Data for review ->
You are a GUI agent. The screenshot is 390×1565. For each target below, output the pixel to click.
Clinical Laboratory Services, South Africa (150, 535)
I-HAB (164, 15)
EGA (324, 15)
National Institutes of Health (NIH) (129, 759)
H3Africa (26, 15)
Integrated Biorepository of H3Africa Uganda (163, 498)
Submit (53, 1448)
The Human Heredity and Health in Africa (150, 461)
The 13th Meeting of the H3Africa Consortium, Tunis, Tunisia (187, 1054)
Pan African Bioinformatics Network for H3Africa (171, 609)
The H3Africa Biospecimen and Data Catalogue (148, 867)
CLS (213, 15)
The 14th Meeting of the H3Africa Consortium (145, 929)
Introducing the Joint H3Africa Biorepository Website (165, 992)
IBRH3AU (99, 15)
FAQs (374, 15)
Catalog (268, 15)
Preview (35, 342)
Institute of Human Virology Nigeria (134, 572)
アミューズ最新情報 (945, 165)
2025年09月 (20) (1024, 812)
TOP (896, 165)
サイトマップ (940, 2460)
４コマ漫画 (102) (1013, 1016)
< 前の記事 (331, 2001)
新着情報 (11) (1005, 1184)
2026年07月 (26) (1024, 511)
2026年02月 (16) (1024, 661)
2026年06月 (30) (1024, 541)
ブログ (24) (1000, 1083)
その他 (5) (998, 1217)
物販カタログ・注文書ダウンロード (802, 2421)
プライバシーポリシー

About this task -> Every entry, from the first line to the last, should be retyped exactly.

Task answer ->
You are a GUI agent. The screenshot is 390×1565. For each target below, output the pixel to click.
Clinical Laboratory Services, South Africa (150, 535)
I-HAB (164, 15)
EGA (324, 15)
National Institutes of Health (NIH) (129, 759)
H3Africa (26, 15)
Integrated Biorepository of H3Africa Uganda (163, 498)
Submit (53, 1448)
The Human Heredity and Health in Africa (150, 461)
The 13th Meeting of the H3Africa Consortium, Tunis, Tunisia (187, 1054)
Pan African Bioinformatics Network for H3Africa (171, 609)
The H3Africa Biospecimen and Data Catalogue (148, 867)
CLS (213, 15)
The 14th Meeting of the H3Africa Consortium (145, 929)
Introducing the Joint H3Africa Biorepository Website (165, 992)
IBRH3AU (99, 15)
FAQs (374, 15)
Catalog (268, 15)
Preview (35, 342)
Institute of Human Virology Nigeria (134, 572)
アミューズ最新情報 (945, 165)
2025年09月 (20) (1024, 812)
TOP (896, 165)
サイトマップ (940, 2460)
４コマ漫画 (102) (1013, 1016)
< 前の記事 (331, 2001)
新着情報 (11) (1005, 1184)
2026年07月 (26) (1024, 511)
2026年02月 (16) (1024, 661)
2026年06月 (30) (1024, 541)
ブログ (24) (1000, 1083)
その他 (5) (998, 1217)
物販カタログ・注文書ダウンロード (802, 2421)
プライバシーポリシー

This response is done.